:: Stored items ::
◇ ◇ ◇ ◇ ◇ ◇ ◇
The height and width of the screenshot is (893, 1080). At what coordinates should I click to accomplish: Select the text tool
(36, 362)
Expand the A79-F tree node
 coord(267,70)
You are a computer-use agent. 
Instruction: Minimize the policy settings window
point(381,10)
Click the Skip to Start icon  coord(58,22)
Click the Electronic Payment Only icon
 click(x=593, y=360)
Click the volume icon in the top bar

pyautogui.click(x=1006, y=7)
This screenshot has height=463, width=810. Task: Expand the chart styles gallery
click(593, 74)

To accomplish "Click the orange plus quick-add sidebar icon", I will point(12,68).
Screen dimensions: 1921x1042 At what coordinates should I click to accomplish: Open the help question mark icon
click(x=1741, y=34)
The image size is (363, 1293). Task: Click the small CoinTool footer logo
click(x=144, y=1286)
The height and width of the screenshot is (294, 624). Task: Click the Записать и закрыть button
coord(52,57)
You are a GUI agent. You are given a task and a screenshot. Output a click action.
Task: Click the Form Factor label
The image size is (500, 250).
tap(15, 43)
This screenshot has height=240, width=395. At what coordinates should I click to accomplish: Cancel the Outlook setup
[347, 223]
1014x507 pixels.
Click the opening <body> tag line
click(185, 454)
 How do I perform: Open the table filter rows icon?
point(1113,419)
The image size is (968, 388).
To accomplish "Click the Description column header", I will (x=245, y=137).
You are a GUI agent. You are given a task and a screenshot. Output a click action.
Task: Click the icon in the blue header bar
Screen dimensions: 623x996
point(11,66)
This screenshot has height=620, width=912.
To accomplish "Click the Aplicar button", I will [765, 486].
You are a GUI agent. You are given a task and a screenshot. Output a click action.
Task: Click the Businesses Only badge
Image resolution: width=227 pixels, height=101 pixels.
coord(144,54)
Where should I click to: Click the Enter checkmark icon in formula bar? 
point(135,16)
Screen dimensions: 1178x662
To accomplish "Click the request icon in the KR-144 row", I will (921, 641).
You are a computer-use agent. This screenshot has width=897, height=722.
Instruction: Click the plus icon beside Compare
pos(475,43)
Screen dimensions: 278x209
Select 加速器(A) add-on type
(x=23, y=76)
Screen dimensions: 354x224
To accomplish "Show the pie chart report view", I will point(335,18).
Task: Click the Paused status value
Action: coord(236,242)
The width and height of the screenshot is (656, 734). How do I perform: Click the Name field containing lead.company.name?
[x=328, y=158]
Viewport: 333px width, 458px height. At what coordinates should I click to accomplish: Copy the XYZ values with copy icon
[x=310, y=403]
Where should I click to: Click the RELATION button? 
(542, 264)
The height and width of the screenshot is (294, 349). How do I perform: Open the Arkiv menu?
◇ ◇ ◇ ◇ ◇ ◇ ◇
:: EXERCISE PROMPT ::
Take the entries above and repeat them. Alter nothing.

:: PROBLEM SOLUTION ::
The height and width of the screenshot is (893, 1080). At what coordinates should I click to accomplish: Select the text tool
(36, 362)
Expand the A79-F tree node
 coord(267,70)
You are a computer-use agent. 
Instruction: Minimize the policy settings window
point(381,10)
Click the Skip to Start icon  coord(58,22)
Click the Electronic Payment Only icon
 click(x=593, y=360)
Click the volume icon in the top bar

pyautogui.click(x=1006, y=7)
This screenshot has height=463, width=810. Task: Expand the chart styles gallery
click(593, 74)

To accomplish "Click the orange plus quick-add sidebar icon", I will point(12,68).
Screen dimensions: 1921x1042 At what coordinates should I click to accomplish: Open the help question mark icon
click(x=1741, y=34)
The image size is (363, 1293). Task: Click the small CoinTool footer logo
click(x=144, y=1286)
The height and width of the screenshot is (294, 624). Task: Click the Записать и закрыть button
coord(52,57)
You are a GUI agent. You are given a task and a screenshot. Output a click action.
Task: Click the Form Factor label
The image size is (500, 250).
tap(15, 43)
This screenshot has height=240, width=395. At what coordinates should I click to accomplish: Cancel the Outlook setup
[347, 223]
1014x507 pixels.
Click the opening <body> tag line
click(185, 454)
 How do I perform: Open the table filter rows icon?
point(1113,419)
The image size is (968, 388).
To accomplish "Click the Description column header", I will (x=245, y=137).
You are a GUI agent. You are given a task and a screenshot. Output a click action.
Task: Click the icon in the blue header bar
Screen dimensions: 623x996
point(11,66)
This screenshot has height=620, width=912.
To accomplish "Click the Aplicar button", I will [765, 486].
You are a GUI agent. You are given a task and a screenshot. Output a click action.
Task: Click the Businesses Only badge
Image resolution: width=227 pixels, height=101 pixels.
coord(144,54)
Where should I click to: Click the Enter checkmark icon in formula bar? 
point(135,16)
Screen dimensions: 1178x662
To accomplish "Click the request icon in the KR-144 row", I will (921, 641).
You are a computer-use agent. This screenshot has width=897, height=722.
Instruction: Click the plus icon beside Compare
pos(475,43)
Screen dimensions: 278x209
Select 加速器(A) add-on type
(x=23, y=76)
Screen dimensions: 354x224
To accomplish "Show the pie chart report view", I will point(335,18).
Task: Click the Paused status value
Action: coord(236,242)
The width and height of the screenshot is (656, 734). How do I perform: Click the Name field containing lead.company.name?
[x=328, y=158]
Viewport: 333px width, 458px height. At what coordinates should I click to accomplish: Copy the XYZ values with copy icon
[x=310, y=403]
Where should I click to: Click the RELATION button? 
(542, 264)
The height and width of the screenshot is (294, 349). How do I perform: Open the Arkiv menu?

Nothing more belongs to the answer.